▶
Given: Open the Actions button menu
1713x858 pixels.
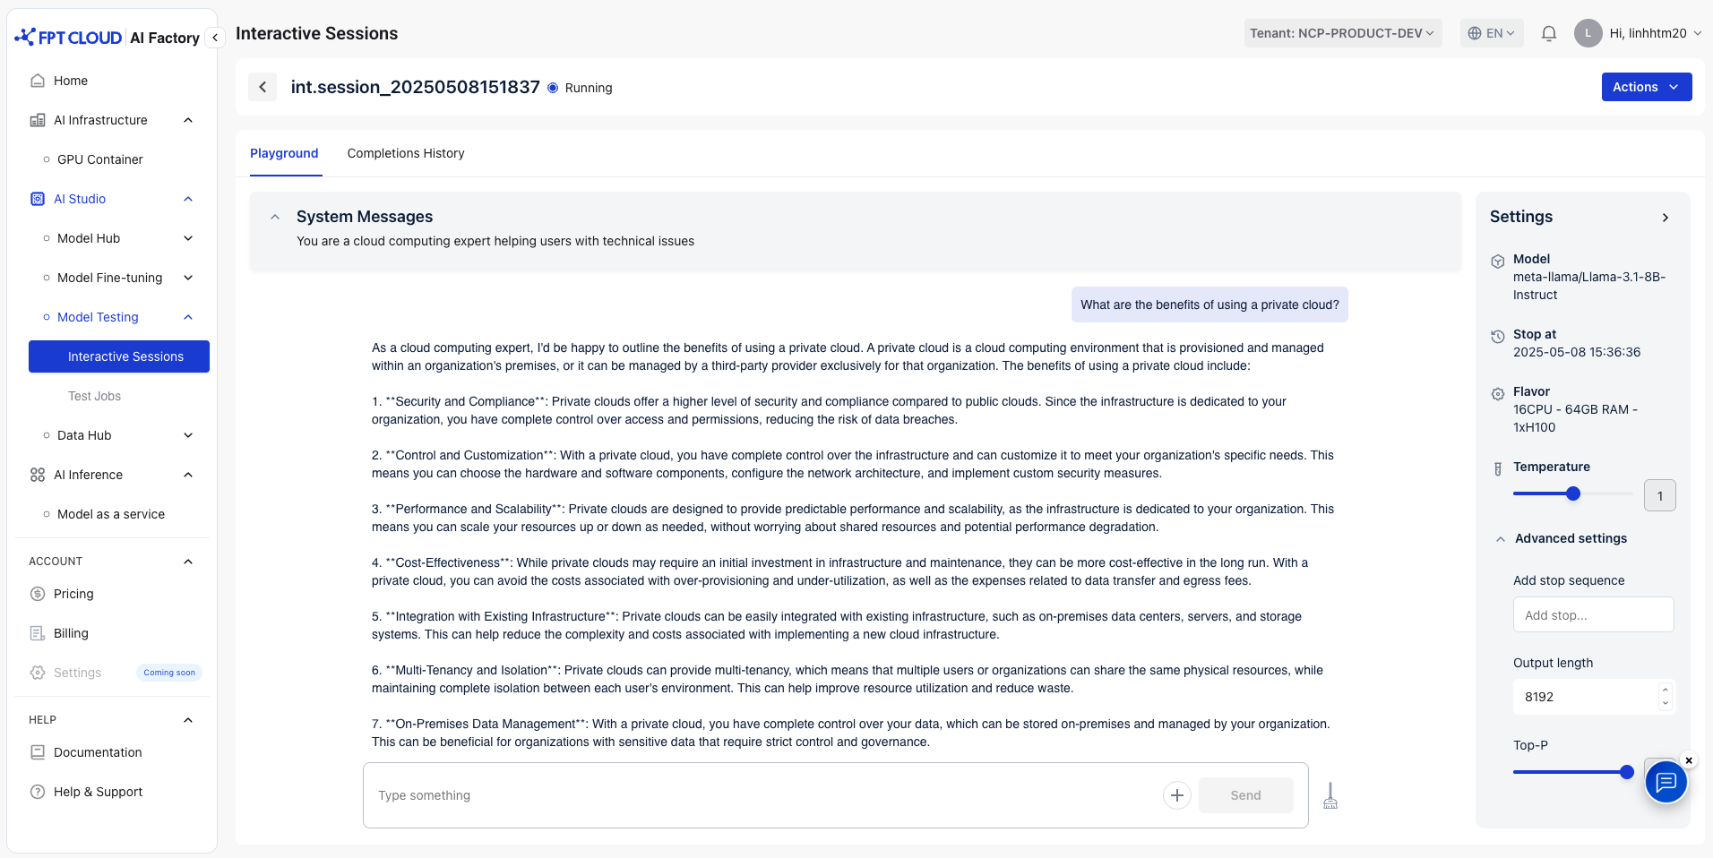Looking at the screenshot, I should (x=1647, y=87).
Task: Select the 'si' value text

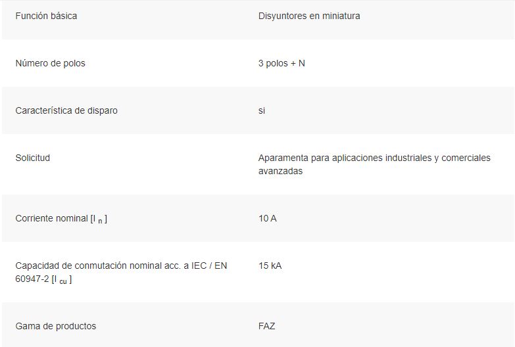Action: (261, 110)
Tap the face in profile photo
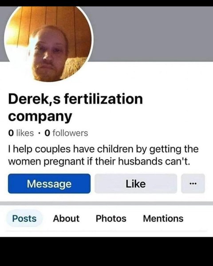Viewport: 213px width, 266px height. (x=50, y=55)
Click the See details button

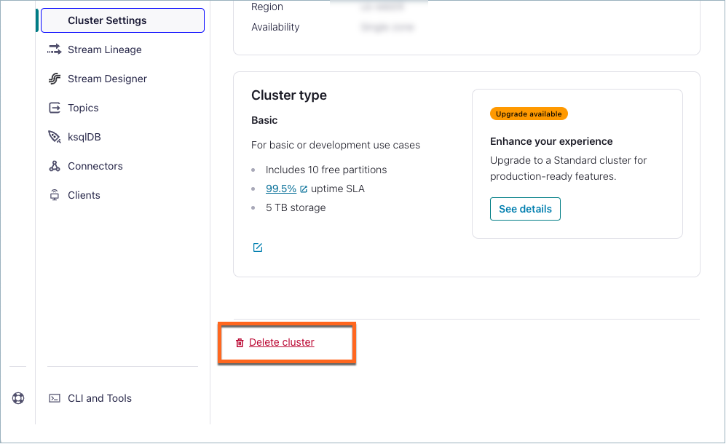click(525, 208)
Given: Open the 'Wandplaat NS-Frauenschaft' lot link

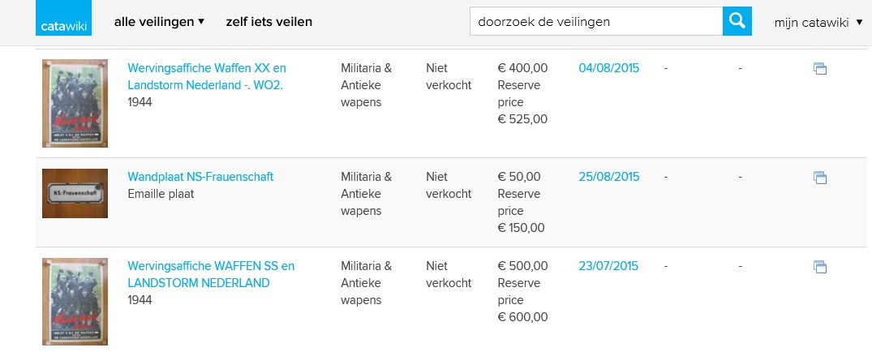Looking at the screenshot, I should [200, 177].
◀
WORK ORDER: When you repeat the material above, keep every word exact and leave out the pictures.

SOLUTION:
Given: Open the Actions button menu
1713x858 pixels.
Looking at the screenshot, I should (x=1647, y=87).
Task: Select the 'si' value text

Action: (261, 110)
Tap the face in profile photo
Viewport: 213px width, 266px height. (x=50, y=55)
Click the See details button

click(525, 208)
Given: Open the 'Wandplaat NS-Frauenschaft' lot link

Looking at the screenshot, I should [200, 177].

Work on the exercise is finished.